Once \{\phi_m ; m=1,2, \dots ,p \} are known, we can consider m=0 and solved for \sigma_\epsilon^2 by substituting the \phi_k into Equation 3 Yule-Walker equations.
Of course the Durbin-Levinson recursion is not the last word on solving this system of equations. There are today numerous improvements which are both faster and more numerically stable.
The Yule-Walker equations are a set of p linear equations in the p unknowns \phi_1, \phi_2, \ldots, \phi_p that can be used to estimate the parameters of an autoregressive model of order p. The Yule-Walker equations are derived by setting the sample autocorrelation function equal to the theoretical autocorrelation function of an AR(p) model and then solving for the unknown parameters. The Yule-Walker equations are given by:
\begin{aligned} \gamma(0) & = \phi_1 \gamma(1) + \phi_2 \gamma(2) + \ldots + \phi_p \gamma(p) \\ \gamma(1) & = \phi_1 \gamma(0) + \phi_2 \gamma(1) + \ldots + \phi_p \gamma(p-1) \\ \gamma(2) & = \phi_1 \gamma(1) + \phi_2 \gamma(0) + \ldots + \phi_p \gamma(p-2) \\ \vdots \\ \gamma(p) & = \phi_1 \gamma(p-1) + \phi_2 \gamma(p-2) + \ldots + \phi_p \gamma(0) \\ \end{aligned}
where \gamma(k) is the sample autocorrelation function at lag k. The Yule-Walker equations can be solved using matrix algebra to obtain the estimates of the AR parameters \phi_1, \phi_2, \ldots, \phi_p.

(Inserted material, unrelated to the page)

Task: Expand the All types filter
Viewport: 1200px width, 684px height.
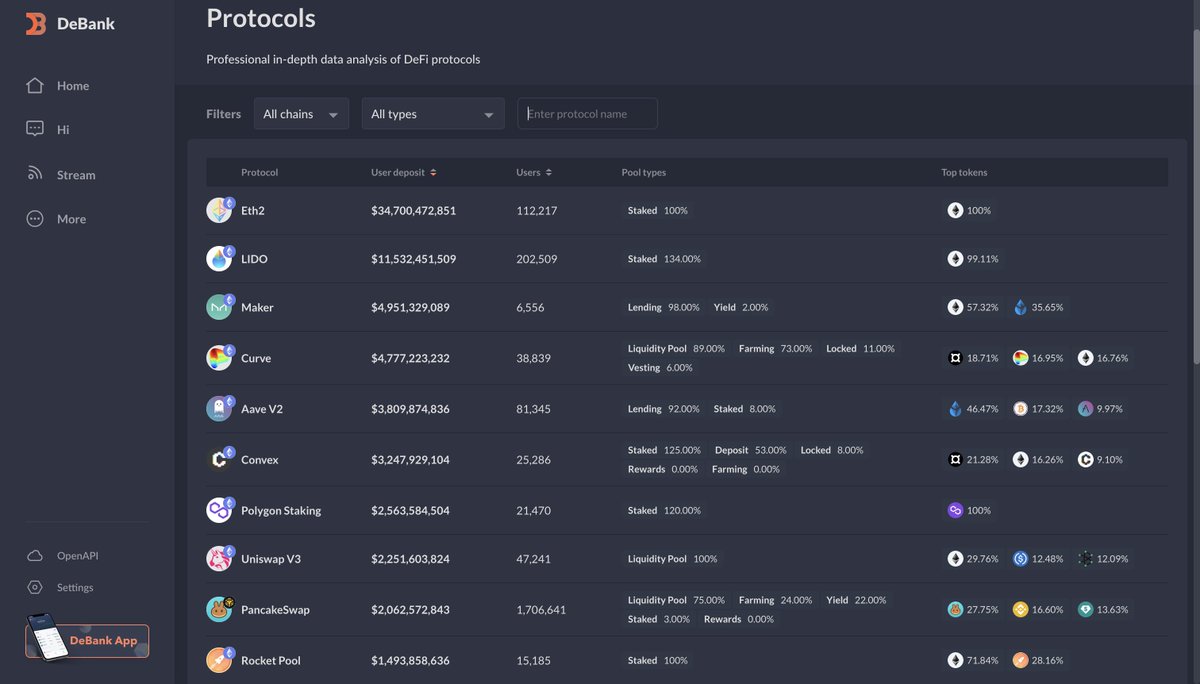Action: (x=432, y=113)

Wold’s theorem - (extra curricular) circa 1939
In the 1920 Yule and Eugen Slutsky were researching time series and they came up with two different ways to represent a time series.

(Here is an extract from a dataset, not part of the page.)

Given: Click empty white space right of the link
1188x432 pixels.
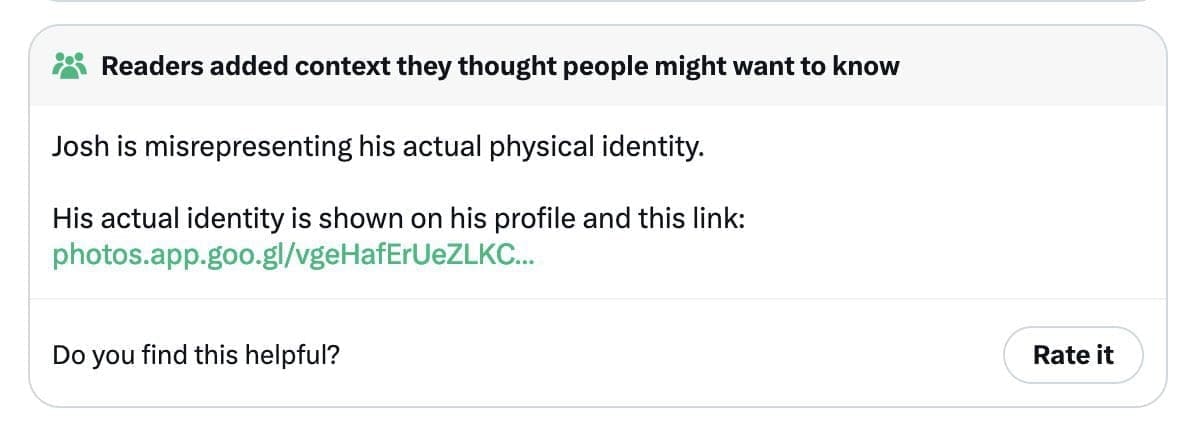Looking at the screenshot, I should 850,256.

Yule’s researches led to the notion of the autoregressive scheme. \begin{aligned} Y_{t} & = \sum _{j=1}^{p} \phi _{j} Y_{t-j} + u_{t} \end{aligned} \tag{4}
Slutsky’s researches led to the notion of a moving average scheme. \begin{aligned} Y_{t} & =\sum _{j=0}^{q} \theta _{j} u_{t-j} \end{aligned} \tag{5}
we can use the two schemes together and get the ARMA(p,q) model:
\begin{aligned} Y_{t} & = \sum _{j=1}^{p} \phi _{j} Y_{t-j} + u_{t} + \sum _{j=0}^{q} \theta _{j} u_{t-j} \end{aligned} \tag{6}
where:
The following is extracted from: the wikipedia at https://en.wikipedia.org/wiki/Wold%27s_theorem
Wold’s decomposition AKA called the Wold representation theorem states that:
Every covariance-stationary time series Y_{t} can be written as the sum of two time series, one deterministic and one stochastic.
Formally:
\begin{aligned} Y_{t} & =\sum _{j=0}^{\infty } \underbrace{b_{j}\epsilon _{t-j}}_{\text{stochastic}} + \underbrace{\eta _{t}}_{\text{deterministic}} \\ &= \sum _{j=0}^{\infty } b_{j}\epsilon _{t-j} + \phi_{j} y_{t-j} \end{aligned}
where:
- {Y_{t}} is the time series being considered,
- {\epsilon _{t}} is an white noise sequence called innovation process that acts as an input to the linear filter {\{b_{j}\}}.
- {b} is the possibly infinite vector of moving average weights (coefficients or parameters)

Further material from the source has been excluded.